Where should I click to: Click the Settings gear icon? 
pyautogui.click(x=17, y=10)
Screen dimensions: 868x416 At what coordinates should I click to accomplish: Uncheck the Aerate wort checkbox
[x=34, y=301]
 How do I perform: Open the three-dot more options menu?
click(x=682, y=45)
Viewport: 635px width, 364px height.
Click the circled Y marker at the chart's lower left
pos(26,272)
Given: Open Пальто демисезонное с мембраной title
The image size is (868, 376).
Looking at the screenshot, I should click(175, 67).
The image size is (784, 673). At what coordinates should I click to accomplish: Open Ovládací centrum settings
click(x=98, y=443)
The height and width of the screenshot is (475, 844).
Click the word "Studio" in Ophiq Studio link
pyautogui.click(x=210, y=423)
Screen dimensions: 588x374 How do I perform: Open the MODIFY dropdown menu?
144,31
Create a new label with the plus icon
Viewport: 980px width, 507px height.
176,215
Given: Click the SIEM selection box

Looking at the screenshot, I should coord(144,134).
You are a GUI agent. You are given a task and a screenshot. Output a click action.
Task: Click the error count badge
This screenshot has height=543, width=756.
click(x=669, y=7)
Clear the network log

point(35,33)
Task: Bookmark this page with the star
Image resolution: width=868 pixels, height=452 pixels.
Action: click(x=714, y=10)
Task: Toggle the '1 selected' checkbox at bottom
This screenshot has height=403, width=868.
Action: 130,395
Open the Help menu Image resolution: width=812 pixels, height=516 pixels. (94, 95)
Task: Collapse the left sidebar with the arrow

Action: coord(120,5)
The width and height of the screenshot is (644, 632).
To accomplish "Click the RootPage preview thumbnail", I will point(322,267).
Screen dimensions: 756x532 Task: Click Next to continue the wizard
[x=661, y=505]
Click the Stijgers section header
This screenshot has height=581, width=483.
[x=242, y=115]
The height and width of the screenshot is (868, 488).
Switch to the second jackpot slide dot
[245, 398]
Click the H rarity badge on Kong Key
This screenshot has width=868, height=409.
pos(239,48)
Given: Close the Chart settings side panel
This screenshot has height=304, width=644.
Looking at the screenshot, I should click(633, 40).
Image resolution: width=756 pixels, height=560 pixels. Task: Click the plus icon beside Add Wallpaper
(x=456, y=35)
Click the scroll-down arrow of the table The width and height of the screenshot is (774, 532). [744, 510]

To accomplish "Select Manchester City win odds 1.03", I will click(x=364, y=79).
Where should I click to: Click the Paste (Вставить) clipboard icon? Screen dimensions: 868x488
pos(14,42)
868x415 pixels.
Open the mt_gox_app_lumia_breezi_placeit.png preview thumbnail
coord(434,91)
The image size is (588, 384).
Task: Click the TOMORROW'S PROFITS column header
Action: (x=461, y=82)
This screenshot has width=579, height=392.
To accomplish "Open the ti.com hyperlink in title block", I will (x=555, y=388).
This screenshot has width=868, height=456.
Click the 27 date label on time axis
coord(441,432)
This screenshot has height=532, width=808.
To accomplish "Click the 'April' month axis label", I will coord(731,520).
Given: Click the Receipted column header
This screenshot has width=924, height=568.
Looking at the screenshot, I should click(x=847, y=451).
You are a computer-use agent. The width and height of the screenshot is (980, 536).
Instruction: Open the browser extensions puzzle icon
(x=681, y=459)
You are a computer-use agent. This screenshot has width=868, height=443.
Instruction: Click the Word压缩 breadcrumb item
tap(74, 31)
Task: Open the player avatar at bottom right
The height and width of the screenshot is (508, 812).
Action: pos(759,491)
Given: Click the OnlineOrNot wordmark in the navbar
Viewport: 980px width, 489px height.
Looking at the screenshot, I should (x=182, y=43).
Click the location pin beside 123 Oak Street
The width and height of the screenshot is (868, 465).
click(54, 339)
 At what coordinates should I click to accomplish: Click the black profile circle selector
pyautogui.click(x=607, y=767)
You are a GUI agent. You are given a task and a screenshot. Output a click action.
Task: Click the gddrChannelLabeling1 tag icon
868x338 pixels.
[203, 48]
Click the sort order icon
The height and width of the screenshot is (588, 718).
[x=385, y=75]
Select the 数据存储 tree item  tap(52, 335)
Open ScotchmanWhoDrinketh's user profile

++++++++

### [Task item]
For this exercise, output the records in full, exactly.

### [Response to the exercise]
Where should I click to: Click the Settings gear icon? 
pyautogui.click(x=17, y=10)
Screen dimensions: 868x416 At what coordinates should I click to accomplish: Uncheck the Aerate wort checkbox
[x=34, y=301]
 How do I perform: Open the three-dot more options menu?
click(x=682, y=45)
Viewport: 635px width, 364px height.
Click the circled Y marker at the chart's lower left
pos(26,272)
Given: Open Пальто демисезонное с мембраной title
The image size is (868, 376).
Looking at the screenshot, I should click(175, 67).
The image size is (784, 673). At what coordinates should I click to accomplish: Open Ovládací centrum settings
click(x=98, y=443)
The height and width of the screenshot is (475, 844).
Click the word "Studio" in Ophiq Studio link
pyautogui.click(x=210, y=423)
Screen dimensions: 588x374 How do I perform: Open the MODIFY dropdown menu?
144,31
Create a new label with the plus icon
Viewport: 980px width, 507px height.
176,215
Given: Click the SIEM selection box

Looking at the screenshot, I should coord(144,134).
You are a GUI agent. You are given a task and a screenshot. Output a click action.
Task: Click the error count badge
This screenshot has height=543, width=756.
click(x=669, y=7)
Clear the network log

point(35,33)
Task: Bookmark this page with the star
Image resolution: width=868 pixels, height=452 pixels.
Action: click(x=714, y=10)
Task: Toggle the '1 selected' checkbox at bottom
This screenshot has height=403, width=868.
Action: 130,395
Open the Help menu Image resolution: width=812 pixels, height=516 pixels. (94, 95)
Task: Collapse the left sidebar with the arrow

Action: coord(120,5)
The width and height of the screenshot is (644, 632).
To accomplish "Click the RootPage preview thumbnail", I will point(322,267).
Screen dimensions: 756x532 Task: Click Next to continue the wizard
[x=661, y=505]
Click the Stijgers section header
This screenshot has height=581, width=483.
[x=242, y=115]
The height and width of the screenshot is (868, 488).
Switch to the second jackpot slide dot
[245, 398]
Click the H rarity badge on Kong Key
This screenshot has width=868, height=409.
pos(239,48)
Given: Close the Chart settings side panel
This screenshot has height=304, width=644.
Looking at the screenshot, I should click(633, 40).
Image resolution: width=756 pixels, height=560 pixels. Task: Click the plus icon beside Add Wallpaper
(x=456, y=35)
Click the scroll-down arrow of the table The width and height of the screenshot is (774, 532). [744, 510]

To accomplish "Select Manchester City win odds 1.03", I will click(x=364, y=79).
Where should I click to: Click the Paste (Вставить) clipboard icon? Screen dimensions: 868x488
pos(14,42)
868x415 pixels.
Open the mt_gox_app_lumia_breezi_placeit.png preview thumbnail
coord(434,91)
The image size is (588, 384).
Task: Click the TOMORROW'S PROFITS column header
Action: (x=461, y=82)
This screenshot has width=579, height=392.
To accomplish "Open the ti.com hyperlink in title block", I will (x=555, y=388).
This screenshot has width=868, height=456.
Click the 27 date label on time axis
coord(441,432)
This screenshot has height=532, width=808.
To accomplish "Click the 'April' month axis label", I will coord(731,520).
Given: Click the Receipted column header
This screenshot has width=924, height=568.
Looking at the screenshot, I should click(x=847, y=451).
You are a computer-use agent. The width and height of the screenshot is (980, 536).
Instruction: Open the browser extensions puzzle icon
(x=681, y=459)
You are a computer-use agent. This screenshot has width=868, height=443.
Instruction: Click the Word压缩 breadcrumb item
tap(74, 31)
Task: Open the player avatar at bottom right
The height and width of the screenshot is (508, 812).
Action: pos(759,491)
Given: Click the OnlineOrNot wordmark in the navbar
Viewport: 980px width, 489px height.
Looking at the screenshot, I should (x=182, y=43).
Click the location pin beside 123 Oak Street
The width and height of the screenshot is (868, 465).
click(54, 339)
 At what coordinates should I click to accomplish: Click the black profile circle selector
pyautogui.click(x=607, y=767)
You are a GUI agent. You are given a task and a screenshot. Output a click action.
Task: Click the gddrChannelLabeling1 tag icon
868x338 pixels.
[203, 48]
Click the sort order icon
The height and width of the screenshot is (588, 718).
[x=385, y=75]
Select the 数据存储 tree item  tap(52, 335)
Open ScotchmanWhoDrinketh's user profile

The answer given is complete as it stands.